Robinhood (NASDAQ:HOOD) took a blow today during an overall challenging market session, as Goldman Sachs issued a downgrade from Neutral to Sell.

Robinhood is a social trading platform allowing users to trade both traditional securities alongside crypto. Last week, Robinhood shared that its goal is to allow 24/7 trading in securities, similar to crypto, when it announced extended trading a bit short of a full day. Robinhood’s vision is to be a one-stop shop, bridging traditional finance with new, digital offerings along with neo-banking services.

Goldman Sachs is not a believer in the story. Analysts at Goldman hammered the stock with a rare sell rating predicting “softening retail engagement levels” and a small chance of near-time profitability, according to Barrons.

During Robinhood’s Q4 earnings release in January, the company reported a net loss of $423 million, or $0.49 per diluted share. This compares negatively to a net income of $13 million, or $0.02 per diluted share in Q4 of 2020. For the full year of 2021, the net loss was $3.69 billion, or $7.49 per diluted share, compared with a net income of $7 million, or $0.01 per diluted share.

Shares in Robinhood have bounced around a 52 week low. Today, Robinhood closed things out at $11.24/share – down almost 7% for the day. The company’s 52 week high is a whopping $85 (according to Yahoo Finance). After Robinhood completed its IPO in 2021, after an initial rush to buy, Robinhood has consistently slid lower, delivering negative value for its investors.

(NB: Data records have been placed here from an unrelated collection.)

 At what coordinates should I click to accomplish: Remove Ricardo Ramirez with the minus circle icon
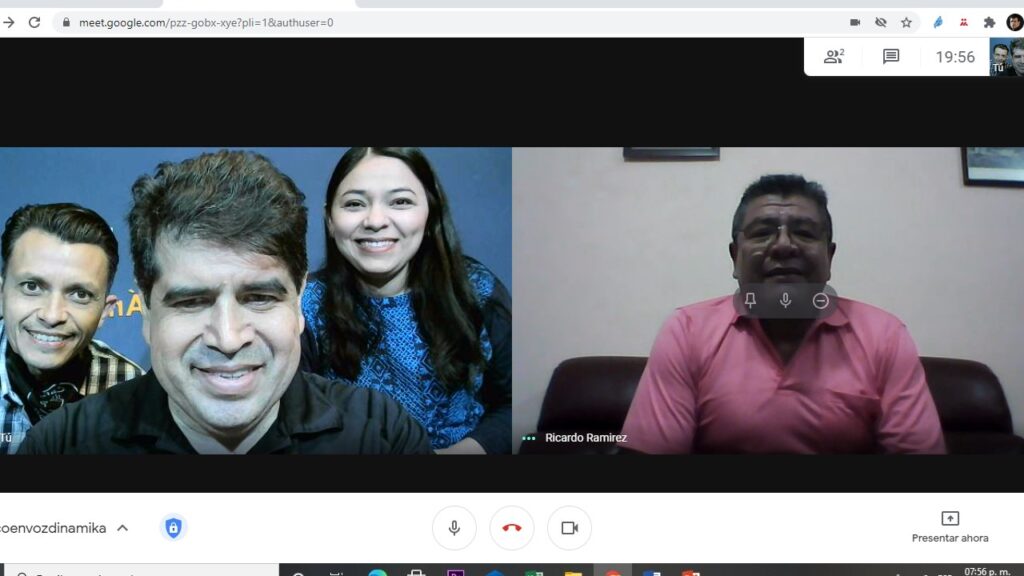821,300
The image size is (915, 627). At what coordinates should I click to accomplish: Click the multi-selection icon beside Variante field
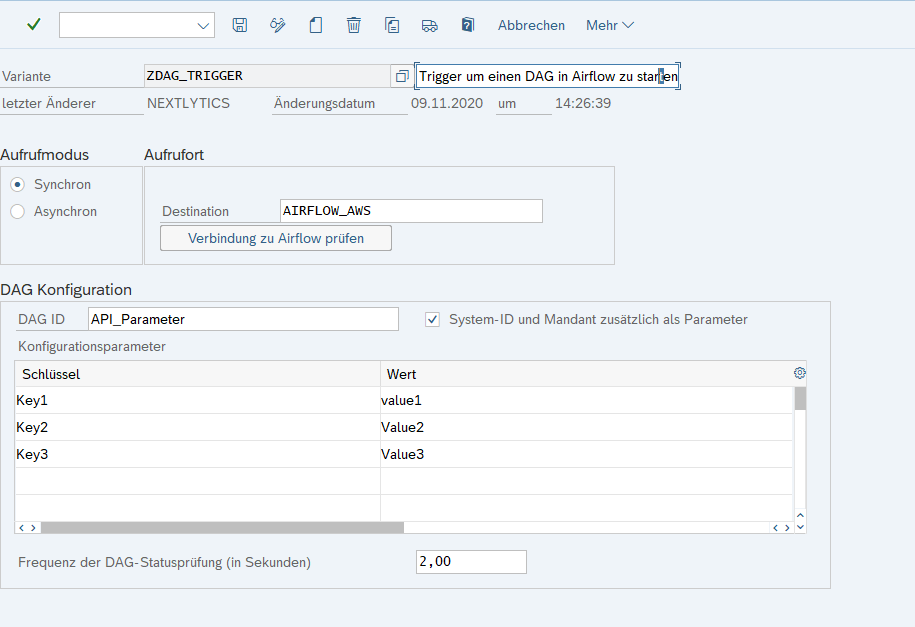pyautogui.click(x=402, y=75)
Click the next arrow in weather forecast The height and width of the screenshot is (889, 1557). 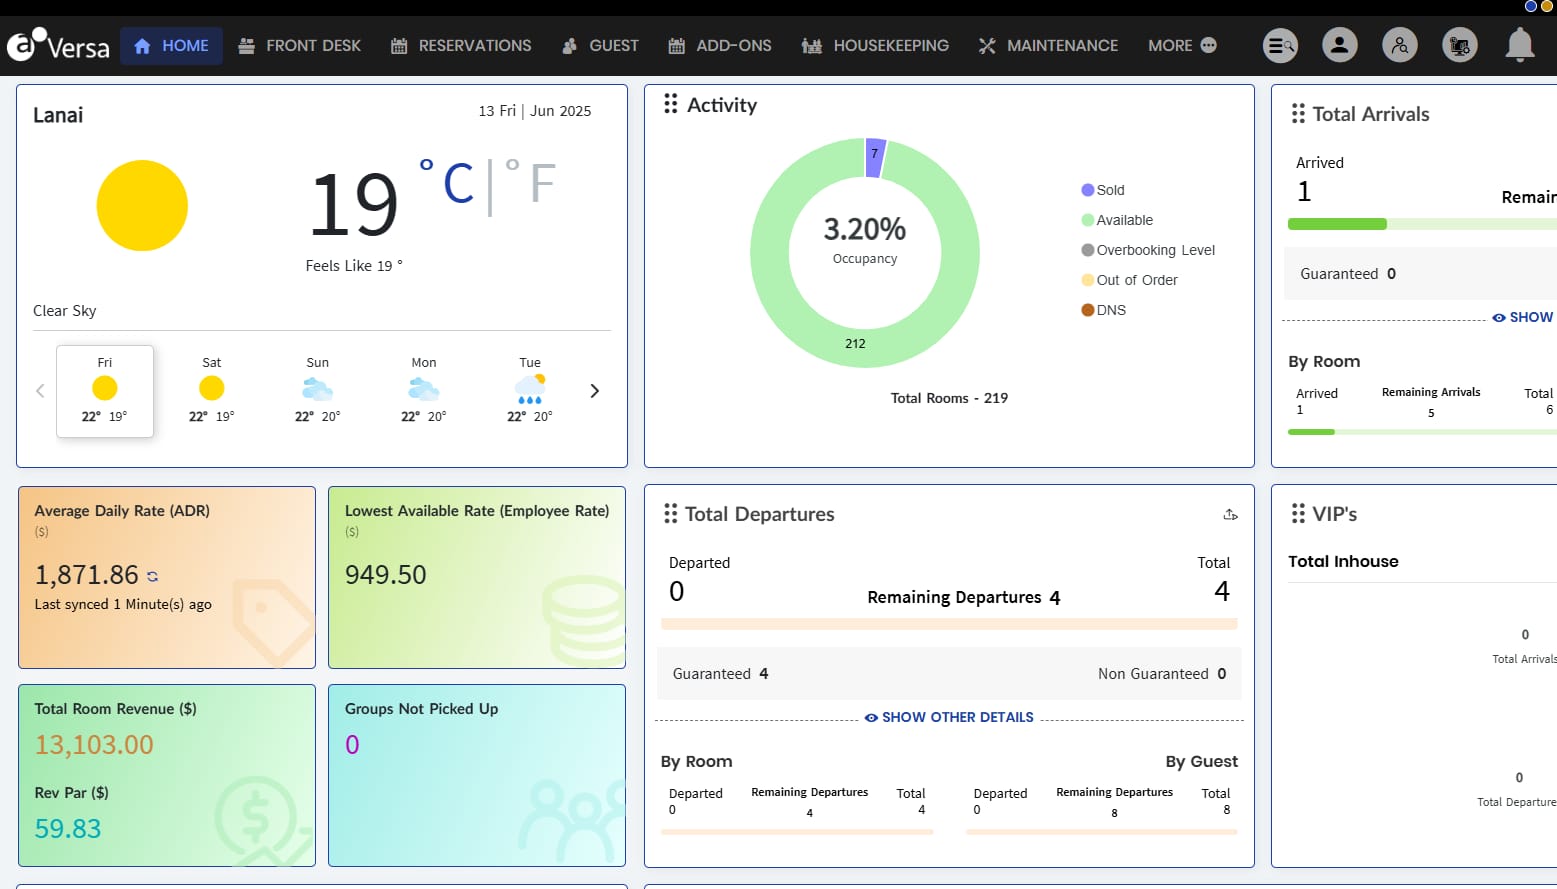pyautogui.click(x=594, y=391)

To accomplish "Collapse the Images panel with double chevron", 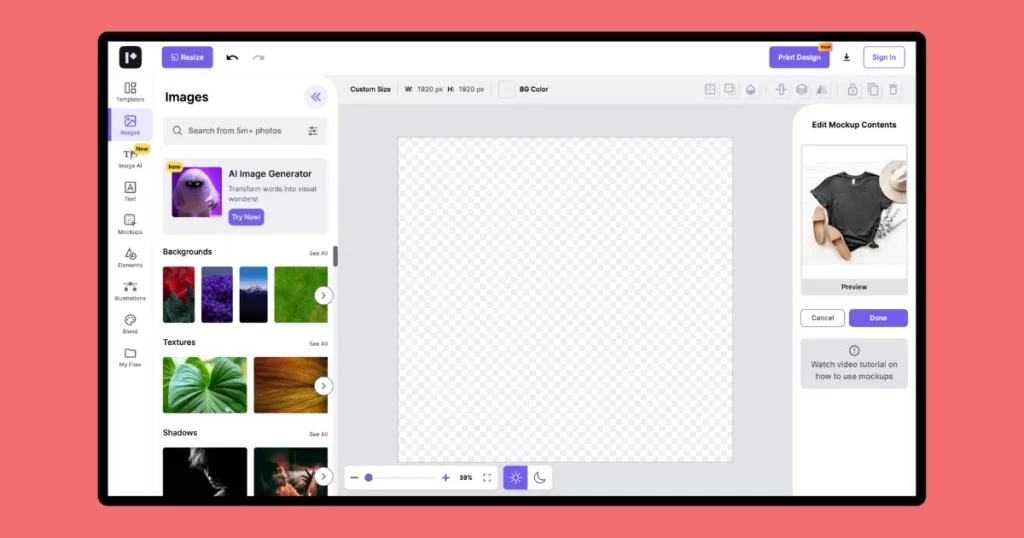I will (316, 97).
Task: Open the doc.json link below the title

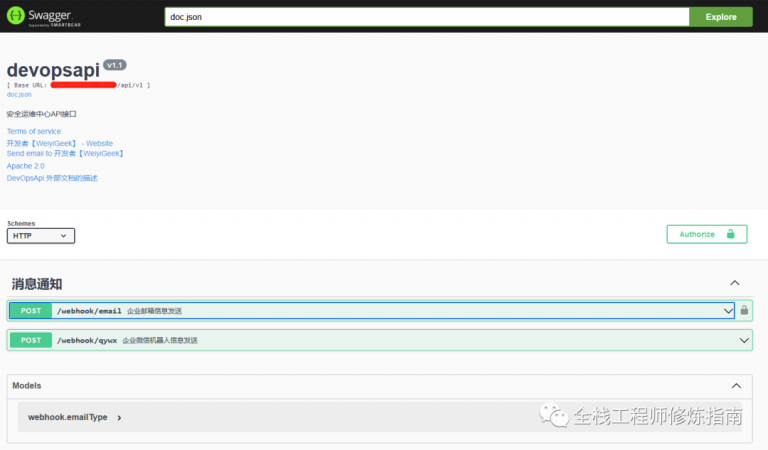Action: (x=19, y=94)
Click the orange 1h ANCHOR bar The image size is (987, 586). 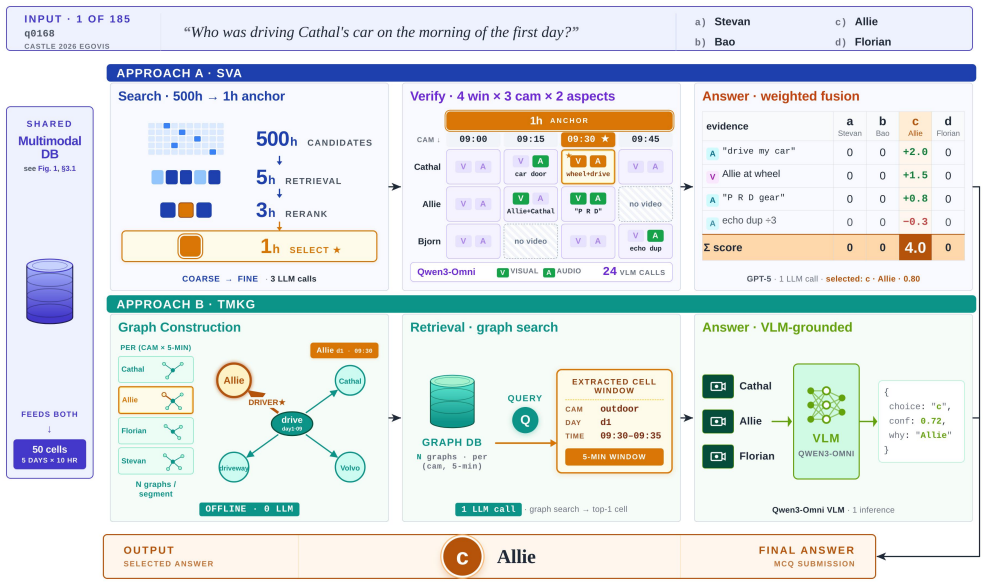pos(559,120)
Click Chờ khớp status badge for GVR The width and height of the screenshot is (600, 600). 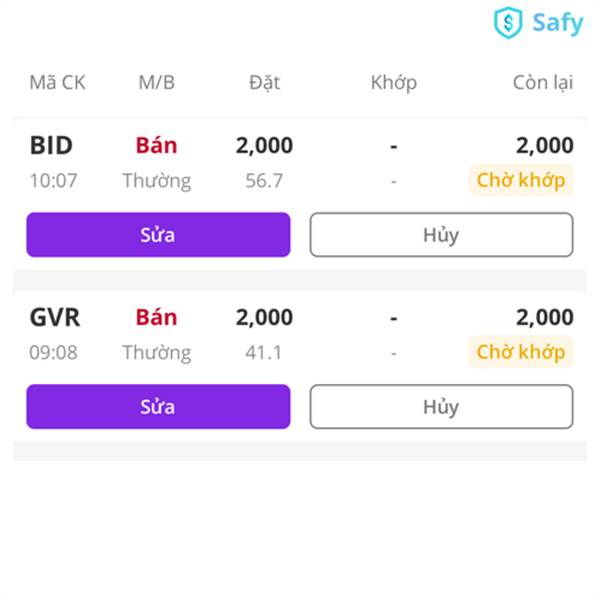point(521,352)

While Robinhood can be critiqued for its inability to turn a profit, most investors focus on the future and its prospects for growth including new users. Perhaps Robinhood’s biggest challenge is competition. The company has the right mission, people do not want to manage multiple apps to manage their money and financial existence. A single, comprehensive app will do just fine. But this mission is not just shared by Robinhood, but multiple other neobanks and Fintechs – not to mention (relatively) old school brokers. In the end, a youthful population of new investors substantiates management’s thesis. But can management continue to provide new and enticing services making Robinhood the one app to rule them all?